Yesterday, I did a bit of story analysis between MacGyver and Scorpion

Thinking about it a little more, I think the two shows are basically about "superheroes" in that it is their intelligence that is their "super powers". 

In our current knowledge economy where knowledge is power, raw intelligence - such as Walter O' Brien's 197 IQ or MacGyver's encyclopedic know-how - is essentially portrayed as a super power. The writers on Scorpion know this and illustrate it by having an episode where the team dressed up as superheroes. 

Image from Scorpion Season 2 Episode 5: "Super Fun Guys" written by Adam Higgs and Nick Santora

Image from Scorpion Season 2 Episode 5: "Super Fun Guys" written by Adam Higgs and Nick Santora

If we accept that both shows are superheroes show, then it furthers cement the reason why Scorpion is currently a better written show.

Superheroes must have a weakness. It's a cardinal rule because without a weakness, they're kind of boring. Imagine Batman or Superman without any weaknesses. Why would you care? 

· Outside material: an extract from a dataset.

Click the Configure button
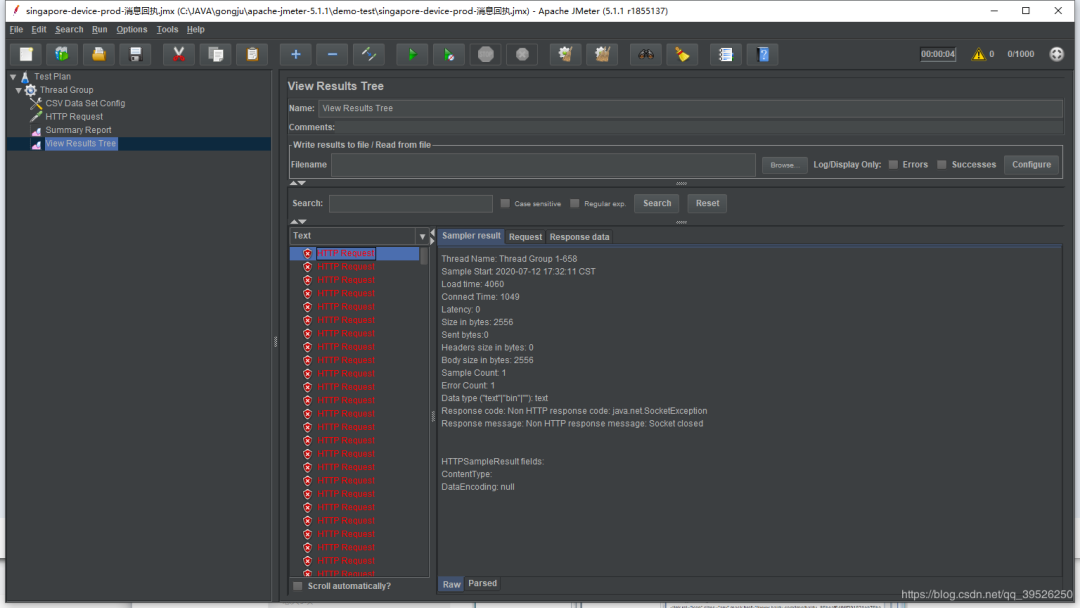1080x608 pixels. point(1031,165)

In Scorpion, Walter is clearly attracted to Paige, a beautiful waitress of average intelligence who joins the team to better explain "genius talk" to plain speech. He is attracted to her but because of his weakness, he is unable to express his feelings for her. The romantic tension between them is part of the genre (i.e. Lois Lane and Superman, Selina Kyle and Batman, etc). 

While Walter might be the smartest person in the room, he's an idiot when it comes to affairs of the heart. Superman might be the most powerful being in the world, but he took a very, very long time (52 years) to confess to Lois Lane his secret identity. 

MacGyver is portrayed as an extremely intelligent person who can do almost anything. He's able to have a girlfriend, Nikki. He's able to have a normal roommate, Wilt. 

He doesn't exhibit any weaknesses for us to care or relate to. Again, I hope they fix this soon as I'm worried this MacGyver reboot will be less than two seasons. 

LESSON: Give the main character a weakness - the more relatable, the better.